El ruido del tiempo. Ósip Mandelstam. Prólogo traducción y notas de Ernesto Hernández Busto. Editorial Elba.
Lejos de un intento de biografía, Mandelstam empieza a escribir este libro en el otoño de 1923 en Crimea. Se publicará dos años después. El ruido del tiempo discurre por los escenarios que su imaginación infantil poblaba de escenas de desfiles, «un desfile militar nunca visto, ideal, universal», explora su compleja relación con el judaísmo, la música, el teatro, la literatura, o la tensión entre el tiempo y la memoria. El centro de su interés es el nacimiento de un lenguaje propio en un momento de ruptura del tiempo: «sobre mi y sobre muchos de mis contemporáneos pesa un impedimento congénito. No aprendimos a hablar, sino a balbucear, y solo prestando atención al creciente estrépito del siglo y salpicados por la blanca espuma de su creta, adquirimos una lengua».

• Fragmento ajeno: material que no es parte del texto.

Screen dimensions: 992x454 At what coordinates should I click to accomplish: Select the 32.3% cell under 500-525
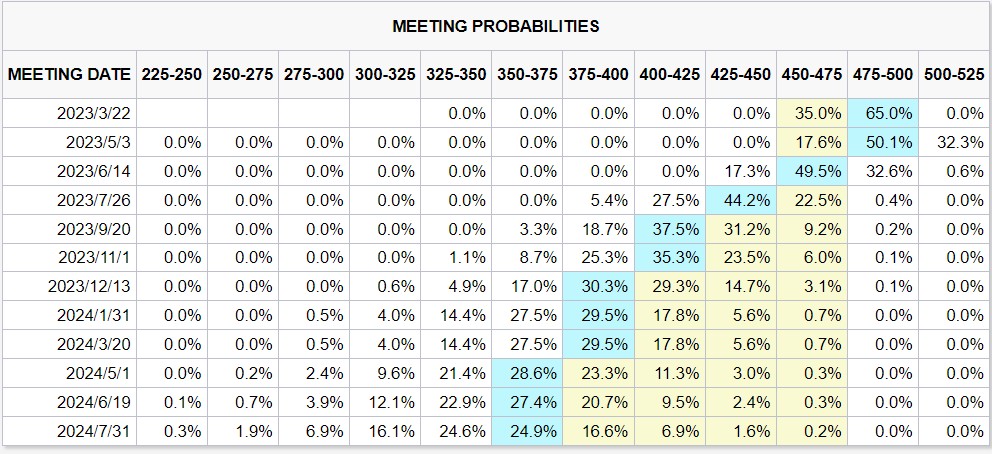tap(954, 143)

Lejos de toda épica, Mandelstam advierte en su breve ensayo titulado La Komisarzhévskaya que no se trata de ahblar de sí mismo: «más bien intento seguir la época, el ruido y la germinación del tiempo. Mi memoria es enemiga de todo lo personal. Si de mi dependiera, sólo arrugaría la nariz al recordar el pasado». El poeta es un maestro de eco, dice el escritor, y se afana en «recordar simulacros de voces en vez de rostros. Perder la vista. Palpar y reconocer con el oído». Recordar, añade en una de las más bellas metáforas de este libro, «es remontar en solitario el cauce de un río seco».
Sin rastro de nostalgia, Mandelstam siente un abismo entre su época y su ser. Contempla a su familia con distancia, y siente a su padre como un hombre que «me traslada a otro siglo, a uno completamente ajeno, a un ambiente remoro que, por cierto, nada tenía de judío». Escribe esto en El caos judaico, donde resuena una lengua extraña, la de su padre, que no era ni ruso ni alemán: «jamás había oído algo semejante. Era una lengua por completo abstracta, inventada, el discurso ampuloso y retorcido de un autotidacta que mezcla palabras de uso común con antiguros términos filosóficos de Herder, Leibniz y Spinoza, la extravagante sintaxis del talmudista, frases artificiales no siempre acabadas…», o donde se apunta la poderosa influencia de su madre, lectora y pianista.
Toma distancia del judaísmo, de la herencia familiar descrita a través de la biblioteca doméstica, una cultura construida por capas de siglos superpuestos: las ruinas del judaismo ortodoxo, sobre los ecos de la Ilustración alemana, y sobre todo la obra de Pushkin. Así que estamos ante el eco de los sonidos del tiempo de Mandelstam, la fuente en la que emanan los materiales sonoros con los que, como señala Hernández Busto, compone su concierto. Alude el traductor a la estrofa en la que Mandelstam dice: «Mi tiempo, mi bestia, ¿quién será capaz de ecrutar tus pupilas y pegar luego con su propia sangre las vértebras de dos siglos?» Mandelstam pegó con su propia sangre los huesos de esa bestia del tiempo, sin ninguna voluntad de ser víctima ni de pasar a la historia como la carne torturada por Stalin, «el montañes del Kremlin», del que describió sus dedos grasientos, en un poema que le llevaría a prisión y a la muerte. Amaba la vida, y nos dejó una obra a la que volver por siempre. El ruido del tiempo nos da alguna de las claves fundamentales de un poeta que nos legó una obra inagotable.